Here we load a pre-trained model from disk. Note we're loading the entire model here. This ANN Classifier model was 'traced' into TorchScript - a ScriptFunction. This is a serialized deployable object representing the original model as a static DAG.


In [None]:
# load pretrained model
pretrained_model_path = "sub-sevir-ann-class-1d-eng-TorchScript.pt"
pretrained_model = torch.jit.load(pretrained_model_path)
pretrained_model.eval()

In [None]:
# Infer validation set with pretrained model
with torch.no_grad():
    # Make sure X_v_tensor is on the correct device if the model was traced on GPU
    y_preds_traced_tensor = pretrained_model(X_v_tensor)
    y_preds_traced = y_preds_traced_tensor.numpy()

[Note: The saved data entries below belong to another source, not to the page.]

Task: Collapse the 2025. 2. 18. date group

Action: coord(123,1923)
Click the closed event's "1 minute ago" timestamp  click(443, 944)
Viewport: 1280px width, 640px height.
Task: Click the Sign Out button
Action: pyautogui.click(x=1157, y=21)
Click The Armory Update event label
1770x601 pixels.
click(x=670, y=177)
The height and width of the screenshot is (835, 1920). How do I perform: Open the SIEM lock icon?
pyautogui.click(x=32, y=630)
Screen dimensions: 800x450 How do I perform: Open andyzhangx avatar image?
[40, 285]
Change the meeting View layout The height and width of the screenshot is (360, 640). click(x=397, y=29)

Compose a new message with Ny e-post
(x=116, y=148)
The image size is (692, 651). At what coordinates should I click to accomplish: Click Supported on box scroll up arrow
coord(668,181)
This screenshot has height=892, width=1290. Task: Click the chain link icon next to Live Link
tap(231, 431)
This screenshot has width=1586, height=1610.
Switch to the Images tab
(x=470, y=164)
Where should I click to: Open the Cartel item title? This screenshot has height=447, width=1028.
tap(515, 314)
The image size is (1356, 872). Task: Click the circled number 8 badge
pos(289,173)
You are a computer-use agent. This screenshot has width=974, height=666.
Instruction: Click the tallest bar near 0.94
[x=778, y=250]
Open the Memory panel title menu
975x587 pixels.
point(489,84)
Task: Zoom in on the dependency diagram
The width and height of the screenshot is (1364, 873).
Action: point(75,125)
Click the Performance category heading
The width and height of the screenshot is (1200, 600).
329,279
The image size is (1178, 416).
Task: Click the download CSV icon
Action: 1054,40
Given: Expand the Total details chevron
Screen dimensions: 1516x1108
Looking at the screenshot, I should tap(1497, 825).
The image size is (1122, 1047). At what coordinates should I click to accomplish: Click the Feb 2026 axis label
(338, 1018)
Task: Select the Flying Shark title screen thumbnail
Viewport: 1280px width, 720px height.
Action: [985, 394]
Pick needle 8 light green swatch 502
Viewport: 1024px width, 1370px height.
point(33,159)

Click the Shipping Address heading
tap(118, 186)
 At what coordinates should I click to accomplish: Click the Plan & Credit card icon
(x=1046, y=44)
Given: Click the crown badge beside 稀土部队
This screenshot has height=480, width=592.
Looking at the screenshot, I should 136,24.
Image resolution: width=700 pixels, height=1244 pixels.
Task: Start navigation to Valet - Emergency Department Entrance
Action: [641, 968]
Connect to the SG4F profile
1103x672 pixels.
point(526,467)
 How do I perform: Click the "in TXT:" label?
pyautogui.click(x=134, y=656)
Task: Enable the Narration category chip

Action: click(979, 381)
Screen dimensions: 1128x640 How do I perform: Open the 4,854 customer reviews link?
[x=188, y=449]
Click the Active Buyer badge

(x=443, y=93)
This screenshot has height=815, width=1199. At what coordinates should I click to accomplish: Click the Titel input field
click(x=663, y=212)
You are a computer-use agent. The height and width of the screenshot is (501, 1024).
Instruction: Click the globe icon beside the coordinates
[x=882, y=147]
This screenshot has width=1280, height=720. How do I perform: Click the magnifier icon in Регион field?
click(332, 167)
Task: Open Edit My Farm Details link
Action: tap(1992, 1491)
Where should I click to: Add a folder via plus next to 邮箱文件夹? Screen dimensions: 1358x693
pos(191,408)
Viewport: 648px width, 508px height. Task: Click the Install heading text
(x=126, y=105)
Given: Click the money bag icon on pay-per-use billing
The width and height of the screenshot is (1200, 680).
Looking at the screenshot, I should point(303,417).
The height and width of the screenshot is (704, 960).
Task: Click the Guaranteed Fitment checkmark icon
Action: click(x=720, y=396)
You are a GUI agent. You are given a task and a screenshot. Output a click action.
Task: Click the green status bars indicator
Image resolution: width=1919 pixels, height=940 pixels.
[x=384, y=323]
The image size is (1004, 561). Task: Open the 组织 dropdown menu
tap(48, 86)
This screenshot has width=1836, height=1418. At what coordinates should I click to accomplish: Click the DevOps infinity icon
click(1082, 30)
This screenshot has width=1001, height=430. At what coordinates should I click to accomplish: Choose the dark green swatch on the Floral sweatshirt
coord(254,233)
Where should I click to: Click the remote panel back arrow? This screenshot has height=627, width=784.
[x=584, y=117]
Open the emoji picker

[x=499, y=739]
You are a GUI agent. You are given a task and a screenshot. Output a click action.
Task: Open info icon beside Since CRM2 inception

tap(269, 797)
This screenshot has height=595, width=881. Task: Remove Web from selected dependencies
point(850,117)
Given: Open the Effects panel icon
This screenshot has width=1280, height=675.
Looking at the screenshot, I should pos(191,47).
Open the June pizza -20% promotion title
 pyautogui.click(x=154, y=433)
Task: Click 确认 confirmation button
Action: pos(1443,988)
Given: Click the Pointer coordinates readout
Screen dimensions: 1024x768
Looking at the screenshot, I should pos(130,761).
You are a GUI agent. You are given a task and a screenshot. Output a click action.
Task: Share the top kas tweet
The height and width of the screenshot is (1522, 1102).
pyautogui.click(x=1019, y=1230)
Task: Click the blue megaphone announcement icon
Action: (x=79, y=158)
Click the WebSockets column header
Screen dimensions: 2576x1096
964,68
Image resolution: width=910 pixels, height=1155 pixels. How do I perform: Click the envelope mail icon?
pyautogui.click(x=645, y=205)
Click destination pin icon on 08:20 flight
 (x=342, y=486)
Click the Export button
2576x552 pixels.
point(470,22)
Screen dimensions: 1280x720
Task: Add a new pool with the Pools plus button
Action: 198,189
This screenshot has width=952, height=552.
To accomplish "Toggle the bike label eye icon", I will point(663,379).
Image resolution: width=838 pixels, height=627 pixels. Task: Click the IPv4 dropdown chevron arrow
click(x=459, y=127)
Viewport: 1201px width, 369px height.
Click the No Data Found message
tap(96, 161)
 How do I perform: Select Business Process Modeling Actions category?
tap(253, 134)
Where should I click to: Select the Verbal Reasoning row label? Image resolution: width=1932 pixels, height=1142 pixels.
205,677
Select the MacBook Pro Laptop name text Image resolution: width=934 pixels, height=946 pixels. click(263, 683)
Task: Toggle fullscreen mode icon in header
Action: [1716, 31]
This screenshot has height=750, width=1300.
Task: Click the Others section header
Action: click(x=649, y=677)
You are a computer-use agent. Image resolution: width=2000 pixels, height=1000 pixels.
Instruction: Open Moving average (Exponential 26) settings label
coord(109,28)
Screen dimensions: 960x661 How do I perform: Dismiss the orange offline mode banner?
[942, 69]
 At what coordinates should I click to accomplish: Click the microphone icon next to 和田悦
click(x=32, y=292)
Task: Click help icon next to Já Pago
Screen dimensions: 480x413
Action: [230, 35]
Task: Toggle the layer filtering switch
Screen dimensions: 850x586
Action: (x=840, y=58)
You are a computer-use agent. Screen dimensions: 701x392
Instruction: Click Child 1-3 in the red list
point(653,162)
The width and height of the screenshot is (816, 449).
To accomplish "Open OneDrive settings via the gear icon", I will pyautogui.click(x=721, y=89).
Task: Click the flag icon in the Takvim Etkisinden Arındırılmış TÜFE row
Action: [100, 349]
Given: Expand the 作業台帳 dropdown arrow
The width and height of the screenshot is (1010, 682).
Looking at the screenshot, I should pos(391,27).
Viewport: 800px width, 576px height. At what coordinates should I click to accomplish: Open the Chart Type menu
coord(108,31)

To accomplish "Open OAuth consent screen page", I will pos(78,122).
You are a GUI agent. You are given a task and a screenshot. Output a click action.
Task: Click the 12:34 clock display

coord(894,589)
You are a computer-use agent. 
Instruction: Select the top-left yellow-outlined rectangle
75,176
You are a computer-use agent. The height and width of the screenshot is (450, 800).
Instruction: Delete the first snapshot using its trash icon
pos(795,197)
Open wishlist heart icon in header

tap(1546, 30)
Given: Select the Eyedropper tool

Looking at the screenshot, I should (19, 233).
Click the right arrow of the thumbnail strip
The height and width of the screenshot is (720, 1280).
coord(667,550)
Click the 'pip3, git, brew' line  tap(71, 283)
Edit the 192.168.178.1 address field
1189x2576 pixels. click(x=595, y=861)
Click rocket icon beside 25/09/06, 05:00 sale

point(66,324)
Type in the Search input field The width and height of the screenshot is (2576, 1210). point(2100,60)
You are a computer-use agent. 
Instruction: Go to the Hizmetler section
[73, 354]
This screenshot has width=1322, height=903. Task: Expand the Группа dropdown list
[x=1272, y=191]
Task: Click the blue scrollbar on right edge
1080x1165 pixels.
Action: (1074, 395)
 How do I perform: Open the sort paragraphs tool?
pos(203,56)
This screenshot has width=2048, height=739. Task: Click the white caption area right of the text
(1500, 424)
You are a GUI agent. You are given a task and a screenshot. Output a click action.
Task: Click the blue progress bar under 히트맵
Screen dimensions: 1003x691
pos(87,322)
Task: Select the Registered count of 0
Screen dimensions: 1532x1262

# Plot histogram of predictions
model_prediction_hist(y_preds_traced, title="Traced ANN predictions histogram")
plt.show()

plot_performance_diagram(
    truth=torch.Tensor(y_v),
    preds=y_preds_traced_tensor,
    metric_calculator=metric_calculator,
    title="Traced ANN Performance Diagram"
)
plt.show()

Voila! Now you can hopefully do end-to-end neural networks. The next notebook will jump into convolutions.